This, however, was the system the Florida Legislature found to be broken. Indeed, the legislative history is replete with evidence demonstrating that providers abused their calculation leverage, leading to widespread fraud and inflation of prices. Prior to the fee schedule’s enactment, when presented with an “unreasonable” bill, PIP insurers were often forced to pay the amount billed because their sole alternative was costly litigation. In September of 2000, Florida’s Fifteenth Statewide Grand Jury issued a report titled “Report on Insurance Fraud Related to Personal Injury Protection,” detailing the dilemma.7 The report explained:
[A] number of greedy and unscrupulous legal and medical professionals have turned [the] $10,000 [PIP] coverage into their personal slush fund. Paying kickbacks for patients, abusing diagnostic tests, grossly inflating costs by engaging in sham transactions and filing fraudulent claims of injury, these individuals think nothing of enriching themselves by exploiting the misfortunes of others. The result is loss of coverage and marginal medical treatment for those who are injured, as well as higher insurance rates for all drivers.
*329[[Image here]]
Because there is no fee schedule set by the government in PIP claims, and because of the strict rules regarding PIP claims, ... insurance companies must pay almost any amount billed. For example, a lumbar MRI scan would typically be billed on average at $1,700 to a PIP insurer. Medicare, however, would only pay $592 for that same test, a workers compensation carrier would only pay $546, and a typical preferred patient plan would on average pay $653.
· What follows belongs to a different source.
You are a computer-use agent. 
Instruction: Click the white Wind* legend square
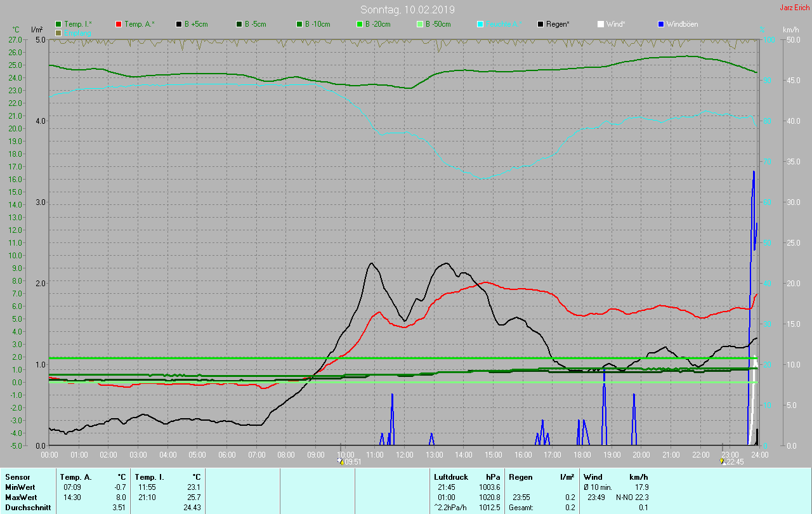tap(601, 24)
(emphasis added). The grand jury concluded its report by recommending that the Florida Legislature “[c]onsider adopting a fee schedule for reimbursement under the PIP statute similar to the schedule employed in the worker’s compensation statute.”
In 2001, the Florida Legislature adopted the grand jury’s findings and enacted a fee schedule for a narrow class of PIP claims. See § 627.736(5)(b), Fla. Stat. (2001). Specifically, the Legislature stated:
The legislature finds that the Florida Motor Vehicle No-Fault Law is intended to deliver medically necessary and appropriate medical care quickly and without regard to fault, and without undue litigation or other associated costs. The legislature further finds that this intent has been frustrated at significant cost and harm to consumers by ... fraud, medically inappropriate over-utilization of treatments and diagnostic services, [and] inflated charges.... Many of these practices are described in the second interim report of the Fifteenth Statewide Grand Jury.... The Legislature ... adopts and incorporates in this section by reference as findings the entirety of the Grand Jury report.
Fla. SB 1092 (2001); Ch. 2001-271, § 1 Laws of Florida.
After several years, however, the Florida Legislature concluded that a fee schedule for only a narrow class of PIP claims was insufficient to drive down the costs of PIP. In a report commissioned in 2005 and prepared for the Florida Senate by the Committee on Banking and Insurance, the Committee found that “[p]remium rates for PIP increased significantly from 2002 to 2003,” and that this increase was attributable to an “increased amount paid for the average PIP claim.” Comm. on Banking & Ins., Florida’s Motor Vehicle No-Fault Law, Report No. 2006-102 at 62 (2005).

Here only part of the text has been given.